__Your goal__
Each line below must be reproduced exactly, though the pictures are to be dropped.

__Material provided__

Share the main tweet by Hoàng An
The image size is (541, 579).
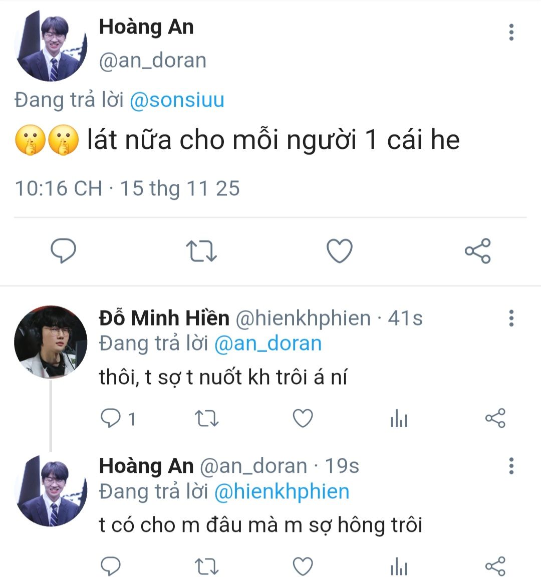click(x=478, y=251)
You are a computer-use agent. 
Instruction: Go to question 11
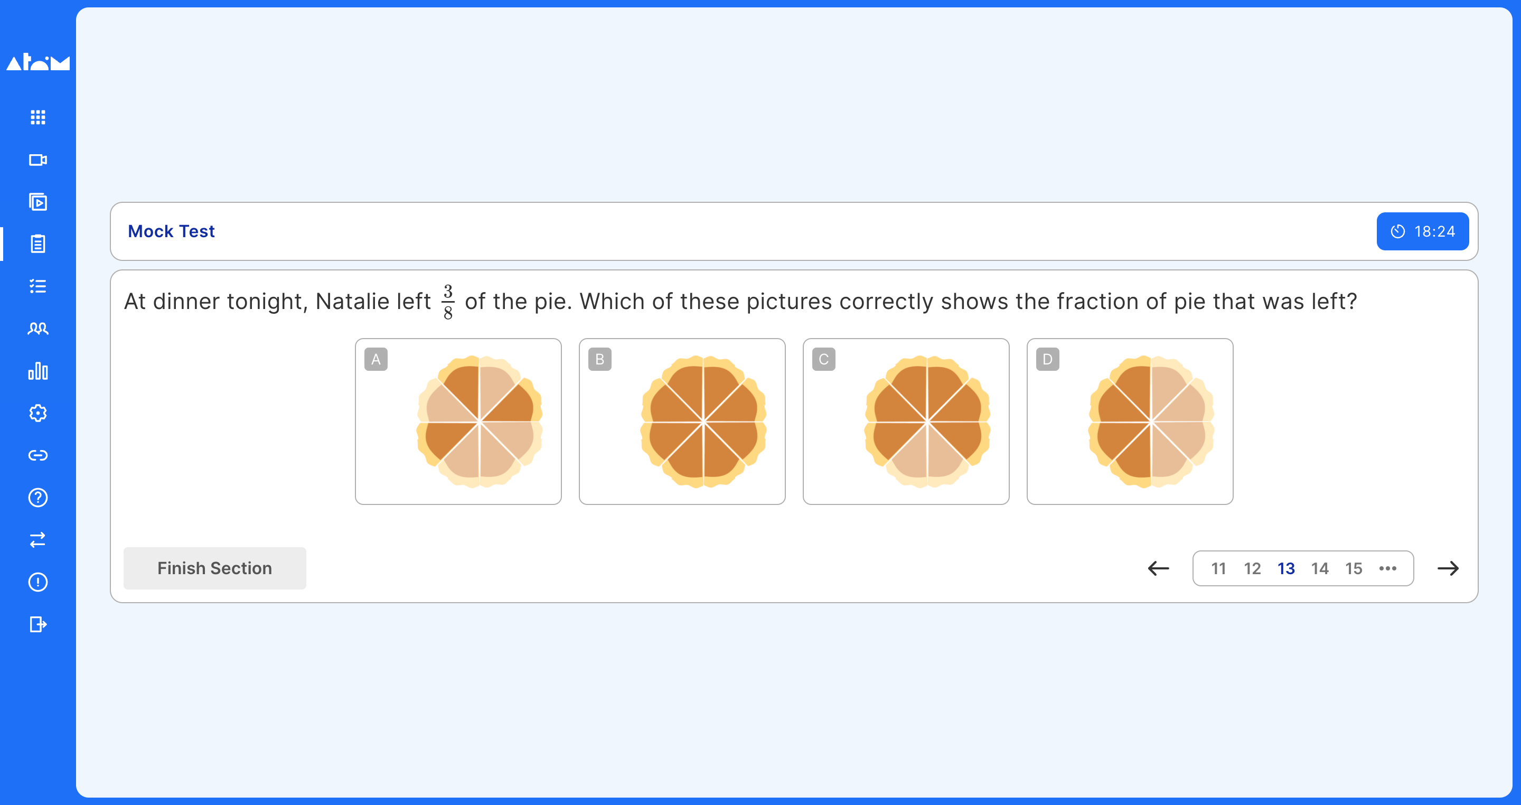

__Written answer__
Share the main tweet by Hoàng An
The image size is (541, 579).
click(x=478, y=251)
You are a computer-use agent. 
Instruction: Go to question 11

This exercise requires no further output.